Activity
Every line in the data below from the one containing "Search [menuitem] (133, 2504)" down to the one containing "Sitemap [menuitem] (237, 2514)", both included, must be retyped exactly; no other line is to appear.

Data for processing
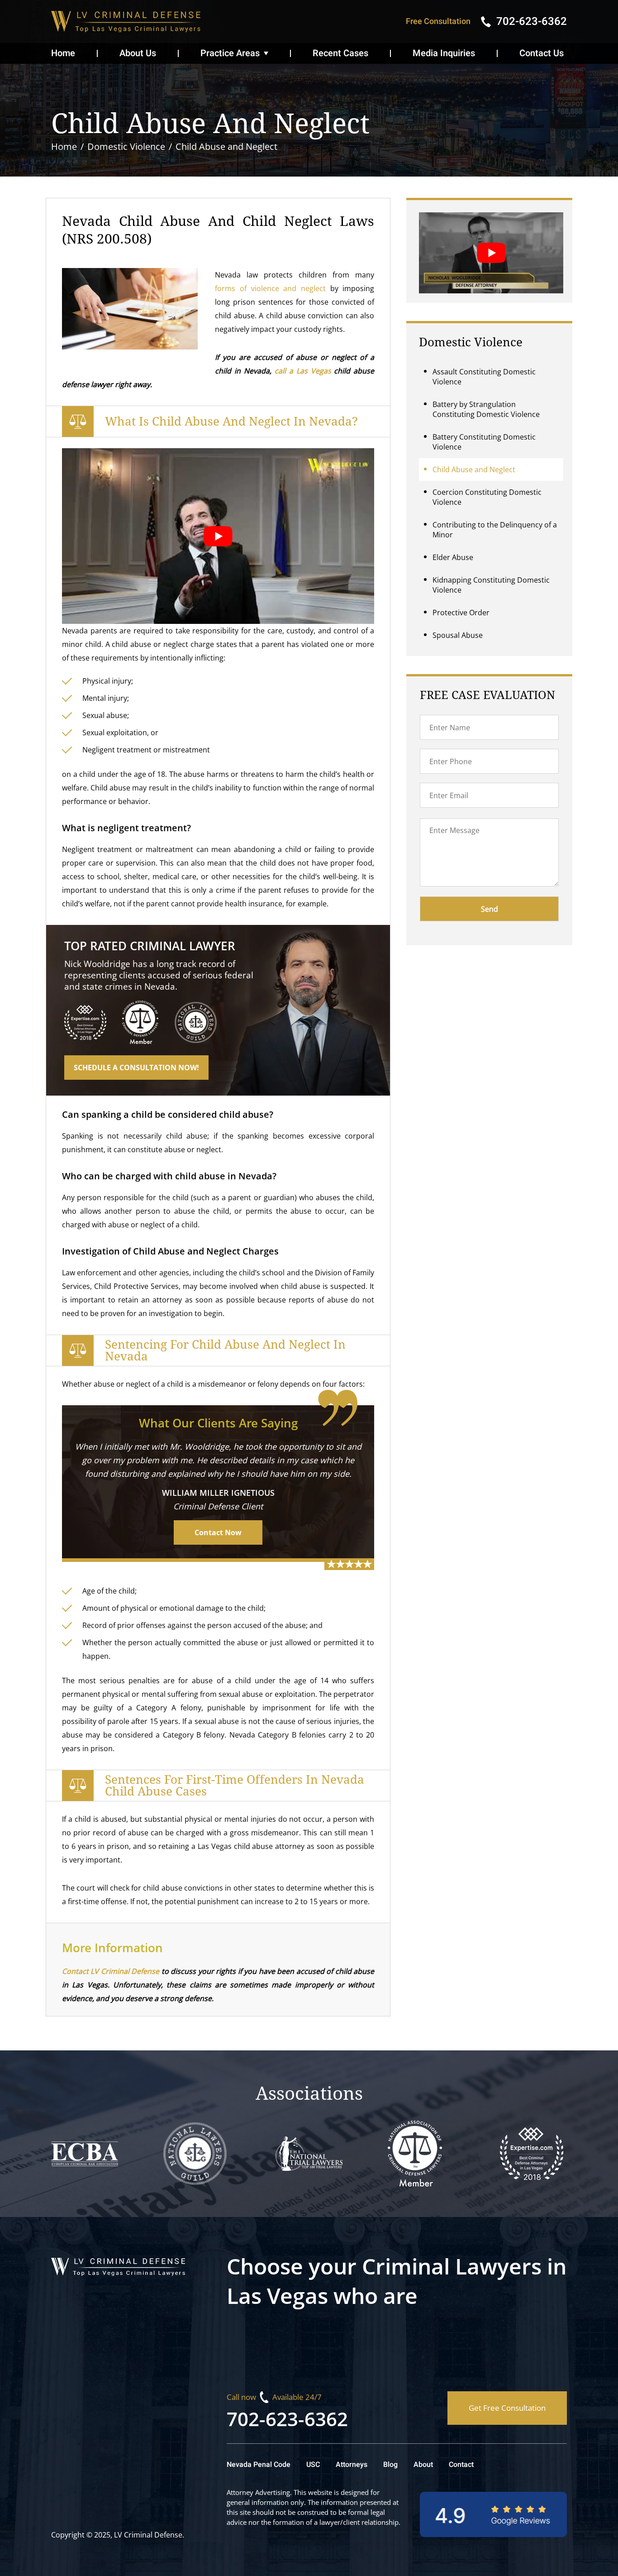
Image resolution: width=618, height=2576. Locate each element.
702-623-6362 (287, 2419)
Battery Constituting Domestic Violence (484, 442)
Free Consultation (438, 21)
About (423, 2464)
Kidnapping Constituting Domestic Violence (491, 585)
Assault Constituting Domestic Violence (484, 377)
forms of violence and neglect (270, 288)
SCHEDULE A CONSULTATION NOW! (136, 1068)
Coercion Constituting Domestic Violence (487, 497)
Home (63, 53)
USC (313, 2464)
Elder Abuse (453, 557)
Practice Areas (230, 53)
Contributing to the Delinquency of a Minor (495, 530)
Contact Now (218, 1532)
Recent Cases (340, 53)
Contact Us (541, 53)
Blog (390, 2464)
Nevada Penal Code (258, 2464)
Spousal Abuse (458, 635)
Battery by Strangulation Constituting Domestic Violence (486, 409)
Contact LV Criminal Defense (110, 1971)
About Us (137, 53)
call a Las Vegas (303, 371)
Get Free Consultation (507, 2408)
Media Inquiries (444, 53)
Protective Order (461, 613)
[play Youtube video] (218, 536)
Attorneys (351, 2464)
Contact (461, 2464)
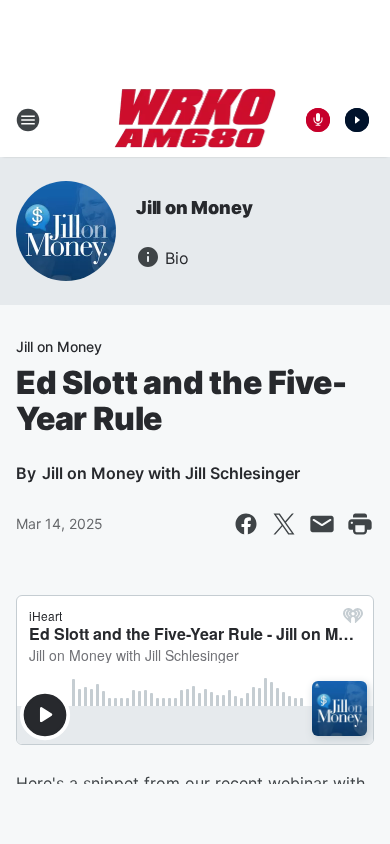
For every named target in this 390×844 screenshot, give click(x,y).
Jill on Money (194, 207)
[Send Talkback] (318, 120)
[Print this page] (360, 524)
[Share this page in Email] (322, 524)
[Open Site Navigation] (28, 120)
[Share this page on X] (284, 524)
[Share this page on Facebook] (246, 524)
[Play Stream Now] (357, 120)
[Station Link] (195, 120)
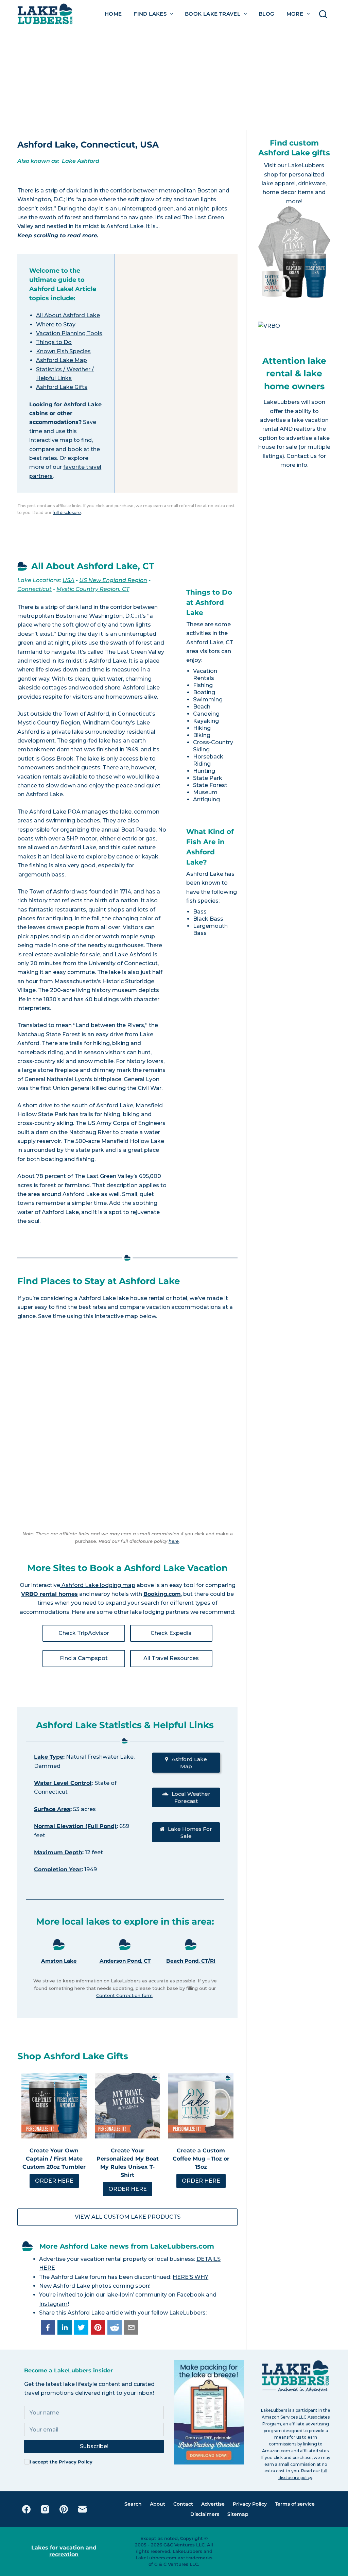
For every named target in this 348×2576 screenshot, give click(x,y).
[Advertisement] (174, 78)
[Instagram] (45, 2509)
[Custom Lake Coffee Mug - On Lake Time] (200, 2105)
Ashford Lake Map (61, 360)
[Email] (82, 2509)
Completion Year (58, 1869)
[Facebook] (26, 2509)
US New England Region (113, 580)
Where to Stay (55, 324)
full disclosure (67, 512)
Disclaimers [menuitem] (204, 2514)
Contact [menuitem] (183, 2504)
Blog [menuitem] (267, 14)
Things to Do (54, 342)
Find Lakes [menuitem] (150, 14)
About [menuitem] (157, 2504)
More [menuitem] (294, 14)
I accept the (61, 2461)
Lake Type (48, 1757)
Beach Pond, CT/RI (190, 1961)
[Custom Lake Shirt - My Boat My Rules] (127, 2105)
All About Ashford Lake (68, 315)
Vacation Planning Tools (69, 333)
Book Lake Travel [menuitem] (212, 14)
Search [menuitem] (133, 2504)
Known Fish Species (63, 351)
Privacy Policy (75, 2461)
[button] (48, 2327)
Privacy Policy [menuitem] (250, 2504)
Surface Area (52, 1809)
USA (68, 580)
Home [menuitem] (113, 14)
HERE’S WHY (190, 2277)
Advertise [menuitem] (213, 2504)
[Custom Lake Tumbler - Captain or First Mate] (54, 2105)
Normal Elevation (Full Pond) (75, 1826)
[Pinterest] (63, 2509)
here (174, 1541)
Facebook (191, 2294)
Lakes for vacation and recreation (64, 2551)
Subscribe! (94, 2446)
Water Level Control (62, 1783)
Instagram (53, 2304)
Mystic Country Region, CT (92, 589)
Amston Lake (59, 1961)
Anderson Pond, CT (125, 1961)
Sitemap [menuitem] (237, 2514)
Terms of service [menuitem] (295, 2504)
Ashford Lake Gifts (61, 387)
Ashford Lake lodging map (97, 1585)
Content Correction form (124, 1995)
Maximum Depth (58, 1852)
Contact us (301, 456)
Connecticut (34, 589)
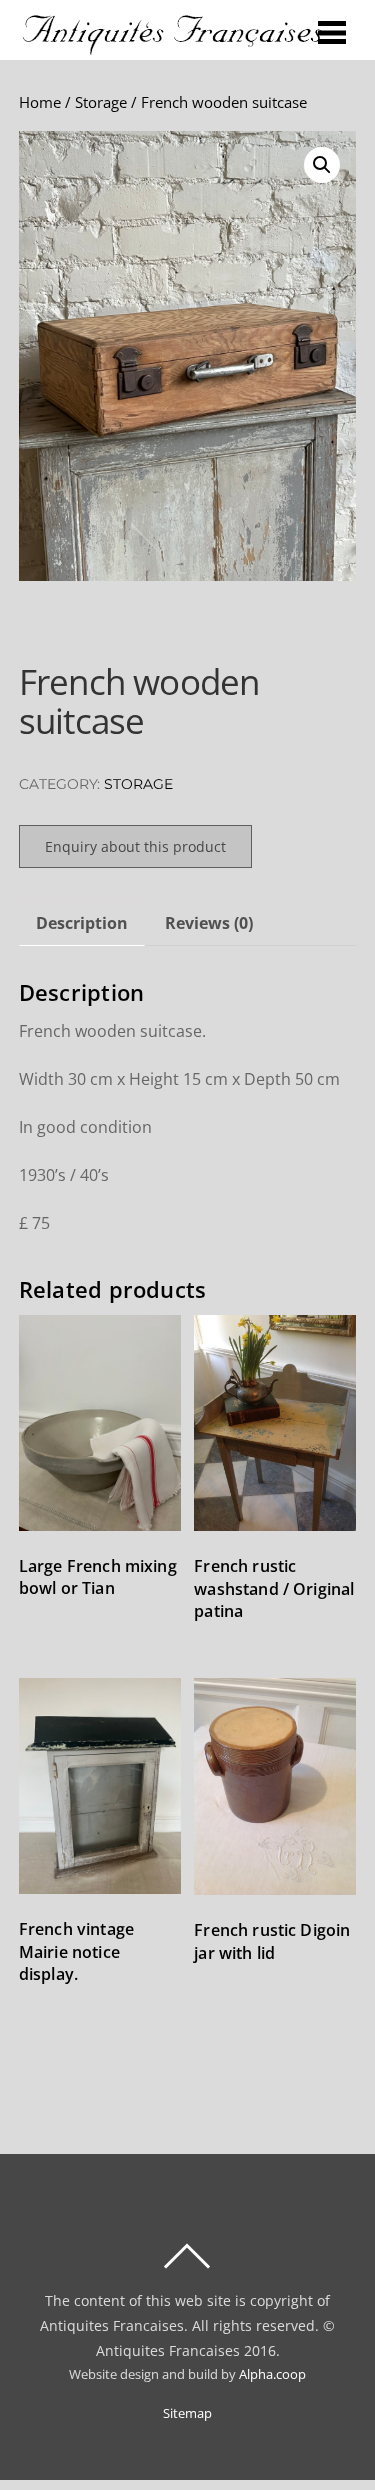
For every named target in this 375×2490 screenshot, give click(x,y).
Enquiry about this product (135, 846)
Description (82, 923)
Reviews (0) (209, 923)
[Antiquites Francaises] (173, 46)
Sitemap (187, 2413)
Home (40, 102)
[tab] (82, 923)
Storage (101, 102)
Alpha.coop (272, 2374)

The completed task
Search [menuitem] (133, 2504)
Known Fish Species (63, 351)
Privacy Policy (75, 2461)
[button] (48, 2327)
Privacy Policy [menuitem] (250, 2504)
Surface Area (52, 1809)
USA (68, 580)
Home [menuitem] (113, 14)
HERE’S WHY (190, 2277)
Advertise [menuitem] (213, 2504)
[Custom Lake Tumbler - Captain or First Mate] (54, 2105)
Normal Elevation (Full Pond) (75, 1826)
[Pinterest] (63, 2509)
here (174, 1541)
Facebook (191, 2294)
Lakes for vacation and recreation (64, 2551)
Subscribe! (94, 2446)
Water Level Control (62, 1783)
Instagram (53, 2304)
Mystic Country Region, CT (92, 589)
Amston Lake (59, 1961)
Anderson Pond, CT (125, 1961)
Sitemap [menuitem] (237, 2514)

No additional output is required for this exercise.